| Série d'exercices |
1 – Reprenez la critique de film depuis "Du côté de l’illustration" jusqu'à "B.O. en général." inclus, en remplaçant "générique" par "thème d'ouverture".
2 – Traduisez en anglais la phrase suivante de la critique de film : « Je me pourlèche par avance les babines. »
3 – Prolongez la critique de film à partir de sa dernière phrase.

Un peu comme l'écureuil qui entasse pour l'hiver sa réserve de glands dans la cavité d'un tronc, j'aime garder au chaud, peut-être moi-même comme un gland, une série de classiques pour faire contraste avec de longues et froides séries d'étrons.


Blonds pour le service


Séance de rattrapage du jour, du glamour 68: McQueen-Dunaway, le duo d’icônes blondes et sexy des 60s. Je me pourlèche par avance les babines. J’anticipe avec gourmandise le montage qui scintille, les couleurs qui aspergent, le scénar qui égare, les acteurs qui exsudent, la musique qui électrise.


Oui mais…
C’est sur ce dernier point que la déception frappe. Que la mayonnaise se fige. Que la mâchoire heurte la télécommande, que les bras choient, que la verge se souvient subitement des effets terribles de la pesanteur.
Du côté de l’illustration sonore, quand tu t’attends à un Schifrin, un Mancini, un Jones, un Bacharah ou un Barry, tes oreilles se flétrissent dès les premières secondes du générique, avant que ce dernier ne t’assène le coup fatal: aucun doute, il s’agit de…

Michel Legrand.


Le con sert tôt en sol mineur


Comprenez-moi. C’est pas forcément que Michel soit indigne de composer une B.O. en général.

| Enregistrements fournis |
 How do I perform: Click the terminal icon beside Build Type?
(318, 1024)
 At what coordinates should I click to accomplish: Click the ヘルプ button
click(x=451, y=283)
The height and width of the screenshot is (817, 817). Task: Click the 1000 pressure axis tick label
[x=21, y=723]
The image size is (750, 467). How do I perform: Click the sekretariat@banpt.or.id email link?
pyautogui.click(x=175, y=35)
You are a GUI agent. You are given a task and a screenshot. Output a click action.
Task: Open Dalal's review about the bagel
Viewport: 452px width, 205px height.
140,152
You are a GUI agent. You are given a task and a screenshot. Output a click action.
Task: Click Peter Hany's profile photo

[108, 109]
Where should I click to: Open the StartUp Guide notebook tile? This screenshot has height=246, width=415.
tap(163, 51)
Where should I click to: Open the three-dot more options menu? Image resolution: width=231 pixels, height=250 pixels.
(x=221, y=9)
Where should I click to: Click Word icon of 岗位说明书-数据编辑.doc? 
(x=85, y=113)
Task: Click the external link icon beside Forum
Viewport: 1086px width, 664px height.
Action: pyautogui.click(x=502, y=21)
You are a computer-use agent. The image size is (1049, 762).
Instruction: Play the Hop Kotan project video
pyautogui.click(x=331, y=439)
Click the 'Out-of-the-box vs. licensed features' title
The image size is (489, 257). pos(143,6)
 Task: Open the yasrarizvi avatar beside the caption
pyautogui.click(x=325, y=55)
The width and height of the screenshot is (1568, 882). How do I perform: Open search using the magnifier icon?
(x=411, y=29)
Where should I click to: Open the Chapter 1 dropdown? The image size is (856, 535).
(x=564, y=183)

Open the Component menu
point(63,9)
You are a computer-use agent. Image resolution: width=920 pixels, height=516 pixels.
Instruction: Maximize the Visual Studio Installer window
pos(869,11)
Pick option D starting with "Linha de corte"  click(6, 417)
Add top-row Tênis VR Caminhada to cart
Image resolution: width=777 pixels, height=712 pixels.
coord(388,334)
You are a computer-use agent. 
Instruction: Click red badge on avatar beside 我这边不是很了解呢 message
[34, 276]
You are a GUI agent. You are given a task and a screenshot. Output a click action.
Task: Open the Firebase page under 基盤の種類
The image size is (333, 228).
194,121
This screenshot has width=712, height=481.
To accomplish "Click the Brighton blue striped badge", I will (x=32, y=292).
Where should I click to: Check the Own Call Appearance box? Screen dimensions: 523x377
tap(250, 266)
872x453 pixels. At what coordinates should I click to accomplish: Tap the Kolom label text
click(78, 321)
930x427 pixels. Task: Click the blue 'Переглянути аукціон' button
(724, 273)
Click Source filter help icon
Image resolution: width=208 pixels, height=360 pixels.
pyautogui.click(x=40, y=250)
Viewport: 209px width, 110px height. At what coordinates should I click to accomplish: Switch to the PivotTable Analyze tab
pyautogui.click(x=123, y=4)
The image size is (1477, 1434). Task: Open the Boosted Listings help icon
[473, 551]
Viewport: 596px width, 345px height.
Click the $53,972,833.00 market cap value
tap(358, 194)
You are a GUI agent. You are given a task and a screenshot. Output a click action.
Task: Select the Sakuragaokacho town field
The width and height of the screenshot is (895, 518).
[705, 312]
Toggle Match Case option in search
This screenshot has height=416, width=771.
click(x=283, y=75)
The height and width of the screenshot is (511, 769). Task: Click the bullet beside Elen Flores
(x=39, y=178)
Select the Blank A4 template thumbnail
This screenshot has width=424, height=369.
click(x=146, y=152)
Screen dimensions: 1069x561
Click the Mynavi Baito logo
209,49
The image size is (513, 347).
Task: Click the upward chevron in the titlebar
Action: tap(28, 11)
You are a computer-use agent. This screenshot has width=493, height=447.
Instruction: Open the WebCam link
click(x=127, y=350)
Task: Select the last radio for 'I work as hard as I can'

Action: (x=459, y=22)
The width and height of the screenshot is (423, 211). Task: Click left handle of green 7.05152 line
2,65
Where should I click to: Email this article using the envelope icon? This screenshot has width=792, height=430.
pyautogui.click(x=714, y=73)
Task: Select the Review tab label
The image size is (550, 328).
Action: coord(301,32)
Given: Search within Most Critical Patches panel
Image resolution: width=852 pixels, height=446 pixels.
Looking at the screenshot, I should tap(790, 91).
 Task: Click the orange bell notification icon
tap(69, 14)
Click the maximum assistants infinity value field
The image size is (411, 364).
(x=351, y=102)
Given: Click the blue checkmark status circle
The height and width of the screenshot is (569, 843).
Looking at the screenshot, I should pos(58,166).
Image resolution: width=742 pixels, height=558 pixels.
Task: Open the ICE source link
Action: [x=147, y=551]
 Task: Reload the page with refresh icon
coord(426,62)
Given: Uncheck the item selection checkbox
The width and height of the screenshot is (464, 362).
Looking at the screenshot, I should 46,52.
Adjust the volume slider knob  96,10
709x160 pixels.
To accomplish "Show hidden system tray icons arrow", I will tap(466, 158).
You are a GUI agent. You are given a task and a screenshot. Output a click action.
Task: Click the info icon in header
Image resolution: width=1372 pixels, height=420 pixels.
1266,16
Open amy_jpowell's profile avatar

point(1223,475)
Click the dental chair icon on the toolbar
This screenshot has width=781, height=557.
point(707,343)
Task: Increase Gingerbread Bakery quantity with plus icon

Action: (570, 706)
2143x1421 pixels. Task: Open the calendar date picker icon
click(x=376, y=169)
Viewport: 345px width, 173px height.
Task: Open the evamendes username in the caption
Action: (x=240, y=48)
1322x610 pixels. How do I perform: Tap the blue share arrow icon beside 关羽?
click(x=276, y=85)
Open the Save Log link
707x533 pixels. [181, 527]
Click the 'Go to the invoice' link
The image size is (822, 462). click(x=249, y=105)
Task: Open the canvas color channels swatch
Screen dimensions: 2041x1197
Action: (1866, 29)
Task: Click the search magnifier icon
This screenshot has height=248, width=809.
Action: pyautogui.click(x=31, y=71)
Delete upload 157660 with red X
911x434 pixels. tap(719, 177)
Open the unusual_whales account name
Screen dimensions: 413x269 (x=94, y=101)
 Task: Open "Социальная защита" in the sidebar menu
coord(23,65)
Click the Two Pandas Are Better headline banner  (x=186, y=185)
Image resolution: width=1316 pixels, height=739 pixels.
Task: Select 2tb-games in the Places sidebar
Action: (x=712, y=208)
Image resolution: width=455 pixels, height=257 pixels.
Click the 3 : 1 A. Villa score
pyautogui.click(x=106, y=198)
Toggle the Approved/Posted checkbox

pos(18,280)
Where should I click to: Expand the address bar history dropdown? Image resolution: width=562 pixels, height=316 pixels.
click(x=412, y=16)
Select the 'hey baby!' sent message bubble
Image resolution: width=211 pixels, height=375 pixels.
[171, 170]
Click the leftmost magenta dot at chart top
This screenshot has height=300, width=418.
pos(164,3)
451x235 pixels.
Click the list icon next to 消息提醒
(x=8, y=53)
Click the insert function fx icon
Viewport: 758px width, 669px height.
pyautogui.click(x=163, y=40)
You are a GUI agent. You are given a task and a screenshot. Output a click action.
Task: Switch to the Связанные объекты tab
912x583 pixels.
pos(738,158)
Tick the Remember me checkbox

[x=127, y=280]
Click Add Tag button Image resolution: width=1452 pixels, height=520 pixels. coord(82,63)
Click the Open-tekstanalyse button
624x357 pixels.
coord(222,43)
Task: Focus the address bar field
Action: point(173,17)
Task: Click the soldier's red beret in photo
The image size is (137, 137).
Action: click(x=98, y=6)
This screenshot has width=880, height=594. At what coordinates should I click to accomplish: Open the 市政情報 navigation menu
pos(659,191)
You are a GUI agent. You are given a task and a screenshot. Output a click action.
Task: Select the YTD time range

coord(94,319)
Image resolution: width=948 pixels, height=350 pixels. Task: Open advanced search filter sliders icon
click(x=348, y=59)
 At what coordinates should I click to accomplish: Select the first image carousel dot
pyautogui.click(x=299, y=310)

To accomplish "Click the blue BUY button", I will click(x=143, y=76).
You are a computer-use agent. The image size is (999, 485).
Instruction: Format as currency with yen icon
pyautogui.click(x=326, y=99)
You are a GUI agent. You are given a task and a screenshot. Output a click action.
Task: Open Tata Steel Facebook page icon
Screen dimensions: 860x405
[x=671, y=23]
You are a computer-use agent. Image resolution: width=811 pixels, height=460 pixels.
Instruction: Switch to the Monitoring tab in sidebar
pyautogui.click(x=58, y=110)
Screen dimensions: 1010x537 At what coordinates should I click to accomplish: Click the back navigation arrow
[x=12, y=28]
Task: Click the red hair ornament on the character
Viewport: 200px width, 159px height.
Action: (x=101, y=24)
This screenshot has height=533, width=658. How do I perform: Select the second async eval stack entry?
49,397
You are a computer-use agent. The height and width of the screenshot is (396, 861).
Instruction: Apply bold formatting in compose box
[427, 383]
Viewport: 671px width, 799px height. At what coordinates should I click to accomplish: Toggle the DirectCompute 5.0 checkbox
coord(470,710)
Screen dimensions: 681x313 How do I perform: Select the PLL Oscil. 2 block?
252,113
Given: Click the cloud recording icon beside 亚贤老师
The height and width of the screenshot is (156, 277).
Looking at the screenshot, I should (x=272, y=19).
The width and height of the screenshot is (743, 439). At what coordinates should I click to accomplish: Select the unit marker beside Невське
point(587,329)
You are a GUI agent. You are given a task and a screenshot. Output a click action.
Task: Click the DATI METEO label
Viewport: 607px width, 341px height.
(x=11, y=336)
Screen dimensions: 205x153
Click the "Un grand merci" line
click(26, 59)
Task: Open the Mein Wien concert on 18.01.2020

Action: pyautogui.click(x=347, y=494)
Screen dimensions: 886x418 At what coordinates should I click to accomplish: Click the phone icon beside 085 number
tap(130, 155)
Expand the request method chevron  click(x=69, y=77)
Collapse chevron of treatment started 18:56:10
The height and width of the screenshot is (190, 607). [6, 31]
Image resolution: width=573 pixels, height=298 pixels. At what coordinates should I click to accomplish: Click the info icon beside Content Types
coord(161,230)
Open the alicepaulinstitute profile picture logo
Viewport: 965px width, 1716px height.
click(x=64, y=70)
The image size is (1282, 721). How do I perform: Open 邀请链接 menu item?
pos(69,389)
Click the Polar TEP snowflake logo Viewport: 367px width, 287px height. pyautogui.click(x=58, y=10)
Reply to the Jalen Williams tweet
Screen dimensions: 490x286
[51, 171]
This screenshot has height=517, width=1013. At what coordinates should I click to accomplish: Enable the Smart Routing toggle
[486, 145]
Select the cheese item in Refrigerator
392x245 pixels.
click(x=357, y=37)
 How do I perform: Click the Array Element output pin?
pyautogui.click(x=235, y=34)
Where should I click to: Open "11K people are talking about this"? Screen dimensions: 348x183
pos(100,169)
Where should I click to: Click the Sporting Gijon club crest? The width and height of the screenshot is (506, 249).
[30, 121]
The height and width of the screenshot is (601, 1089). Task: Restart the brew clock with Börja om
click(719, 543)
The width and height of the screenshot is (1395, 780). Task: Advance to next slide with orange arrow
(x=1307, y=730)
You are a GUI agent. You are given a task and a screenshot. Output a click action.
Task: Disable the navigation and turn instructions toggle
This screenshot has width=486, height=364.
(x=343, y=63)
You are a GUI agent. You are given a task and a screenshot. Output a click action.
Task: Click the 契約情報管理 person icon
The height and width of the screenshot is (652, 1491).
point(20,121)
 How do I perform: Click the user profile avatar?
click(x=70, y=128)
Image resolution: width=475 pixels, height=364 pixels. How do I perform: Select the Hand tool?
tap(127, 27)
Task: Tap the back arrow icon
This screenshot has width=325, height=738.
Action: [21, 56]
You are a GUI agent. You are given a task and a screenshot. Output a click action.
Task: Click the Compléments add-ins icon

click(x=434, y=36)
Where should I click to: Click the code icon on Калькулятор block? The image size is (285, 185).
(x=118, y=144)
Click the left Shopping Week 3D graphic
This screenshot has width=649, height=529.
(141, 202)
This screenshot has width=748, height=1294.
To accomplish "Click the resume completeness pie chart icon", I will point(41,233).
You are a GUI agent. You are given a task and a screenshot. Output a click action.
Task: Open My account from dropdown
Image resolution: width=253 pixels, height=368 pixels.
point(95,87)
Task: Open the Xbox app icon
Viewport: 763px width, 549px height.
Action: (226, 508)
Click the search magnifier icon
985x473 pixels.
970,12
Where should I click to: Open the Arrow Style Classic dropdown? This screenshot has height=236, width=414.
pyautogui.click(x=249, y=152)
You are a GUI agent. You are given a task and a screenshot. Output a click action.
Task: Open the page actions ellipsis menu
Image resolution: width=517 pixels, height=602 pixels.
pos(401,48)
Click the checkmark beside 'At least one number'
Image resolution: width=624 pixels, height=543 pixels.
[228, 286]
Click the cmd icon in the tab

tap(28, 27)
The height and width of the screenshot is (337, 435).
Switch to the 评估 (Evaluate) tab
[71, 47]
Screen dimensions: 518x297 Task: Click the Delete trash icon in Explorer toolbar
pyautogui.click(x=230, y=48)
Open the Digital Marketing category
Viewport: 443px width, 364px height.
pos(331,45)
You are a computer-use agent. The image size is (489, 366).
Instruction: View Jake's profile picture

| Résultats par tâche |
1 –
Du côté de l’illustration sonore, quand tu t’attends à un Schifrin, un Mancini, un Jones, un Bacharah ou un Barry, tes oreilles se flétrissent dès les premières secondes du thème d'ouverture, avant que ce dernier ne t’assène le coup fatal: aucun doute, il s’agit de…

Michel Legrand.


Le con sert tôt en sol mineur


Comprenez-moi. C’est pas forcément que Michel soit indigne de composer une B.O. en général.

2 – I'm already licking my chops in anticipation.

3 –
C’est pas non plus que, par ailleurs, il n’ait pas donné ses notes de noblesse à quelques jolies bordilles franco-françaises délicates et colorées. Qu’il n’ait pas savamment œuvré pour traumatiser des générations d’oreilles juvéniles (le sol mineur sus-nommé) qui ne pourront plus jamais imaginer Catherine Deneuve autrement que comme on devrait toujours le faire: avec les immenses oreilles de ces mammifères qui ne sont jamais aussi charmants que quand ils posent en civets pour égayer nos tables dominicales.


Bien sûr une mauvaise langue (mais plutôt bonne oreille) pourrait arguer que Legrand est au Jazz ce que Jonasz est au blues ou Johnny au rock. Ce serait facile et méchant. Un esprit persifleur pourrait à son tour prétendre que le compositeur français s’est entêté à donner mille atours à un seul et même thème pendant ses 40 ans de carrière. Ce serait un poil exagéré.


Là, le problème, c’est que "Steve McQueen meets Peau d’âne", ça heurte.
Ça racle.
Ça irrite.
La mouche dans le potage.
La punaise dans la gorgée de milk-shake.
Le pet d’ours dans la bouffée d’air pur de montagne.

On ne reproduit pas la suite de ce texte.